§ Document passage:
----

Closed
Description
Right now, if rustc
is parsing a function body and sees a ,
when it expected a ;
, it will give up on parsing the rest of the current function body.
Meanwhile, later phases of the compiler still run. Which means, for example, if the remainder of that erroneous function body contains the sole references to certain imports, then you get false warnings about those imports being unused.
Here is a concrete example (playground):
use std::iter::Iterator;
fn main() {
struct S;
let _x = 3,
impl Iterator for S {
type Item = S;
fn next(&mut self) -> Option<S> { Some(S) }
}
}
which yields the following diagnostic output on nightly and beta:
error: expected one of `.`, `;`, `?`, or an operator, found `,`
--> src/main.rs:5:15
|
5 | let _x = 3,
| ^ expected one of `.`, `;`, `?`, or an operator here
warning: unused import: `std::iter::Iterator`
--> src/main.rs:1:5
|
1 | use std::iter::Iterator;
| ^^^^^^^^^^^^^^^^^^^
|
= note: #[warn(unused_imports)] on by default
error: aborting due to previous error
This seems to affect the current nightly and beta, but not stable (I.e., the stable channel just presents the parse error, not the erroneous lint about the supposedly unused import.)

----

§ The data:
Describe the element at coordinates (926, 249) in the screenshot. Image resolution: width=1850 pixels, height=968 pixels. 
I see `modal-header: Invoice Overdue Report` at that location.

----

§ Exercises to complete:
A – In the rustc parsing issue, which release channel is said not to show the erroneous unused-import lint?
B – What does the error message in the rustc parsing issue say it expected to find in place of the comma? List every option.
C – Set down the stretch of the rustc parsing issue from "Meanwhile, later phases" through "imports being unused.", word for word.
The listing has nothing to do with the rustc parsing issue.

§ Results:
A – The stable channel.

B –
- `.`
- `;`
- `?`
- an operator

C –
Meanwhile, later phases of the compiler still run. Which means, for example, if the remainder of that erroneous function body contains the sole references to certain imports, then you get false warnings about those imports being unused.